Understanding this evolutionary process may help computer scientists as they develop protocols to help the Internet accommodate new uses and protect it from a wide range of threats. But the model suggests that unless the new Internet avoids such competition, it will evolve an hourglass shape much like today’s Internet.

“To avoid the ossification effects we experience today in the network and transport layers of the Internet, architects of the future Internet need to increase the number of protocols in these middle layers, rather than just push these one- or two-protocol layers to a higher level in the architecture,” says Constantine Dovrolis, an associate professor in Georgia Tech’s School of Computer Science.

The research was presented in August 2011 at SIGCOMM, the annual conference of the Special Interest Group on Data Communication. The research was supported by the National Science Foundation.

The illustration above shows the number and age of protocols in each layer of the Internet architecture. In the middle layers, there are only a few protocols that are old and conserved.

From top to bottom, the Internet architecture consists of six layers: (1) specific applications, such as Firefox; (2) application protocols, such as Hypertext Transfer Protocol (HTTP); (3) transport protocols, such as Transmission Control Protocol (TCP); (4) network protocols, such as Internet Protocol (IP); (5) data-link protocols, such as Ethernet; and (6) physical layer protocols, such as DSL. Layers near the top and bottom contain many items, called protocols, while the middle layers do not. The central transport layer contains two protocols and the network layer contains only one, creating an hourglass architecture.

The illustration above shows the six layers of the hourglass Internet architecture: specific applications, application protocols, transport protocols, network protocols, data-link protocols and physical-layer protocols.

Dovrolis and graduate student Saamer Akhshabi created an evolutionary model called EvoArch to study the emergence of the Internet’s hourglass structure. In the model, the architecture of the network changed with time as new protocols were created at different layers and existing protocols were removed as a result of competition with other protocols in the same layer.

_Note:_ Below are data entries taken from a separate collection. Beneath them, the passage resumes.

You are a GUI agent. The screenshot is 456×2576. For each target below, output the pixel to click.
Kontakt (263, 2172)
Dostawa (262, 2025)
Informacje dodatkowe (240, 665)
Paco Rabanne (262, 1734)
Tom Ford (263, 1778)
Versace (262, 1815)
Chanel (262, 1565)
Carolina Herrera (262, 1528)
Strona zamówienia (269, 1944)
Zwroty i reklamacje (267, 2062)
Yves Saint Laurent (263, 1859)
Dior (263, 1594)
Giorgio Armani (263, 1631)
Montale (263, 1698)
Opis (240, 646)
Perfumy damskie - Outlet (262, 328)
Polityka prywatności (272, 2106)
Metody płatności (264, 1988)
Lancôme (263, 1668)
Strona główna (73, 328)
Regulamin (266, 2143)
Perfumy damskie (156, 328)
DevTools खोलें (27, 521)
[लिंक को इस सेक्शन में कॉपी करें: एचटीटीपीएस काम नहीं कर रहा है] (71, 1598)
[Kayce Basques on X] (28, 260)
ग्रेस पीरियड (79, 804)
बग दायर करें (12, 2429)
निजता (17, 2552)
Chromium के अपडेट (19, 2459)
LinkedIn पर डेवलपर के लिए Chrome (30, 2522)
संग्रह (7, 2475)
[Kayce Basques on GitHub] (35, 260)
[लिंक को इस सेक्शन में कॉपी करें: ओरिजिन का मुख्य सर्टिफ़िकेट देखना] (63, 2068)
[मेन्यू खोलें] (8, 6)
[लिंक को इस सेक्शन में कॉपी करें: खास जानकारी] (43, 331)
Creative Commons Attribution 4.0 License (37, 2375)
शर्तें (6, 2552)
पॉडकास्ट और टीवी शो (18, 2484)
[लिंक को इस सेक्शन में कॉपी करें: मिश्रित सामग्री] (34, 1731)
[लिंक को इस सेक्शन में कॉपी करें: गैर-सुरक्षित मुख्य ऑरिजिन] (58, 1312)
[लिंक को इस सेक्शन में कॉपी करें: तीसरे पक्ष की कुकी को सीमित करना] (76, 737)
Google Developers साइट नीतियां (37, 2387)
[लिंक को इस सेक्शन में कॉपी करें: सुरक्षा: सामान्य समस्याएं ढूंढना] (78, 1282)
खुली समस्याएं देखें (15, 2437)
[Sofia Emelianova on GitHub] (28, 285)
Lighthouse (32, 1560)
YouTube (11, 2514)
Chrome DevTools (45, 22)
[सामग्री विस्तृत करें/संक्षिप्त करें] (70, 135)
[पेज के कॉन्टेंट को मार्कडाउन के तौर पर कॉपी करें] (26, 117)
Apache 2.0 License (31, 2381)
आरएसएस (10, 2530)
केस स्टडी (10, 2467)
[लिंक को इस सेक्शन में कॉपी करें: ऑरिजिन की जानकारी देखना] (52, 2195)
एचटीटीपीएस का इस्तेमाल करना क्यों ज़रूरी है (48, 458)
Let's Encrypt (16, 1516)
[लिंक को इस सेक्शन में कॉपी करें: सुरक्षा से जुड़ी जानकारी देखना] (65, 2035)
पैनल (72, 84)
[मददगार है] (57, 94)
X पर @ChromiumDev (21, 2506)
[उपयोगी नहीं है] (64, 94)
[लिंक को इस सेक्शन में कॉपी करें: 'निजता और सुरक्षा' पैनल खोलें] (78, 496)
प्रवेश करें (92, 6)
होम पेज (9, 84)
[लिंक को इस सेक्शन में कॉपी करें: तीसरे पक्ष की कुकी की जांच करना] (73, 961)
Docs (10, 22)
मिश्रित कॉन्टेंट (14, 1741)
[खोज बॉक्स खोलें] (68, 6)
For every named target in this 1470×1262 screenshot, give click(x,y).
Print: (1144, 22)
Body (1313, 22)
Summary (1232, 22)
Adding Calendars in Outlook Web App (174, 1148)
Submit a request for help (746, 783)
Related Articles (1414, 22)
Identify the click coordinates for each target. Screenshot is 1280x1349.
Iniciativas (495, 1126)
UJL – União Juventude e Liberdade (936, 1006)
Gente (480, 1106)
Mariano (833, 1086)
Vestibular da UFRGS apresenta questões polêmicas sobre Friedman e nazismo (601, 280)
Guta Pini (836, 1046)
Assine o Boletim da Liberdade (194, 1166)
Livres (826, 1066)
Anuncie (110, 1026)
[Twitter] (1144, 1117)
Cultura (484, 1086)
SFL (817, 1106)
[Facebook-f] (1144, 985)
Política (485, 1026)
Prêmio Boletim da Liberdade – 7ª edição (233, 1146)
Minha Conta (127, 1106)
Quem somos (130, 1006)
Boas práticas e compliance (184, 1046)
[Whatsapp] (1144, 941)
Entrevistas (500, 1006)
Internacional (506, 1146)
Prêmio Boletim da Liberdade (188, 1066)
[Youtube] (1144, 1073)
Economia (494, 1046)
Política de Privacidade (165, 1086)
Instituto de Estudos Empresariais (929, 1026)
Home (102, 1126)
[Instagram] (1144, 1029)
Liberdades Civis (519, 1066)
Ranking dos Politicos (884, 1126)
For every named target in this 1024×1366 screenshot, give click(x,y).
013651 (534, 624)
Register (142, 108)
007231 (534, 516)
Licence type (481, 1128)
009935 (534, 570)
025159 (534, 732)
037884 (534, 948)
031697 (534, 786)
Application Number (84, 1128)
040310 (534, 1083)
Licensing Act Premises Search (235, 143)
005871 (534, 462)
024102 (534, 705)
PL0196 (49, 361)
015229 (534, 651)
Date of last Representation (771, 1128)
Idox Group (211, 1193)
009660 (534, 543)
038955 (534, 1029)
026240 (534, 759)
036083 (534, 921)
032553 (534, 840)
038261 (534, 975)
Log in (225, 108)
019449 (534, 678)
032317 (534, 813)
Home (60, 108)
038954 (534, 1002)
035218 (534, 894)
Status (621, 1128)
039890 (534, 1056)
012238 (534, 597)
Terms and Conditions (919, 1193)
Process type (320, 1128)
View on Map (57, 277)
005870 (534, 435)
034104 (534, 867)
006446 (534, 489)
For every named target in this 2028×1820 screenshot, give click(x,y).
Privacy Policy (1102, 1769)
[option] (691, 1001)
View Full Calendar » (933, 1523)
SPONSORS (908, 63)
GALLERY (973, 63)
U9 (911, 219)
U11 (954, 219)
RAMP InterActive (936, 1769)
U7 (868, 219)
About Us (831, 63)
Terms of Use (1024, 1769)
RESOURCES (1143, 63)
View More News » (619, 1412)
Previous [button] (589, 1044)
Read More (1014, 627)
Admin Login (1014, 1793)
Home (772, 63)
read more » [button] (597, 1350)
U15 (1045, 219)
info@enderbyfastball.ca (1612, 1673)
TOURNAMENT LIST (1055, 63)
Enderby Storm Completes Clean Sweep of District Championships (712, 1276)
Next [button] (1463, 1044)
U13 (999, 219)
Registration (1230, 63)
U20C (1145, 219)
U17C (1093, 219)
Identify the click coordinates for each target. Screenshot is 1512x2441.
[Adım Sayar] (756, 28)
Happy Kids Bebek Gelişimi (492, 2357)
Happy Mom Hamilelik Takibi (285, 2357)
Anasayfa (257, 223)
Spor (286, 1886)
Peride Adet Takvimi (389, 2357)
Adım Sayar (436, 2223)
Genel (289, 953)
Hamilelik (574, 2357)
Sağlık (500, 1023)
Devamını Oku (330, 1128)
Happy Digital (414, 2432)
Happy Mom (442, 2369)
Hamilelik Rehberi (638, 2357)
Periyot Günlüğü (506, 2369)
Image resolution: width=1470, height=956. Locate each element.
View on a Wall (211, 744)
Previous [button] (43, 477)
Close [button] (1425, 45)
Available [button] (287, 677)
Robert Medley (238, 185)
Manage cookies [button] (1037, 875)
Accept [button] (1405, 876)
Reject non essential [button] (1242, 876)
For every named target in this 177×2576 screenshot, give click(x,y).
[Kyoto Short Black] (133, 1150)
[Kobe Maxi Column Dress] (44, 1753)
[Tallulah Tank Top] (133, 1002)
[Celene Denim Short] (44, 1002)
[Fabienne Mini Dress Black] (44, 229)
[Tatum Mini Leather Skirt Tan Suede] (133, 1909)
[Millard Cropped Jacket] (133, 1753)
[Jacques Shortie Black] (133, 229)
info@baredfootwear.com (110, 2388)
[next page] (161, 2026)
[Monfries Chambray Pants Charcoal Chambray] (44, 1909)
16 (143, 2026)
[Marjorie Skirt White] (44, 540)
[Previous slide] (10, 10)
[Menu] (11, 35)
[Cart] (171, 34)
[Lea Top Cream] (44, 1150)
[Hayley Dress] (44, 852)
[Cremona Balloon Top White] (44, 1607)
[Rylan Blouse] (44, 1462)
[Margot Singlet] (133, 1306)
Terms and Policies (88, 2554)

EvoArch showed that even if future Internet architectures are not built in the shape of an hourglass initially, they will probably acquire that shape as they evolve.

The model revealed a plausible explanation for the Internet’s hourglass shape. At the top, protocols are so specialized and selective in what underlying building blocks they use that they rarely compete with each other. When there is very little competition, the probability of extinction for a protocol is close to zero.

“In the top layers of the Internet, many new applications and application-specific protocols are created over time, but few things die, causing the top of the hourglass to get wider over time,” concludes Dovrolis. “It is not true that the best protocols always win the competition. Often, the kernels of the architecture are lower-quality protocols that were created early and with just the right set of connections.”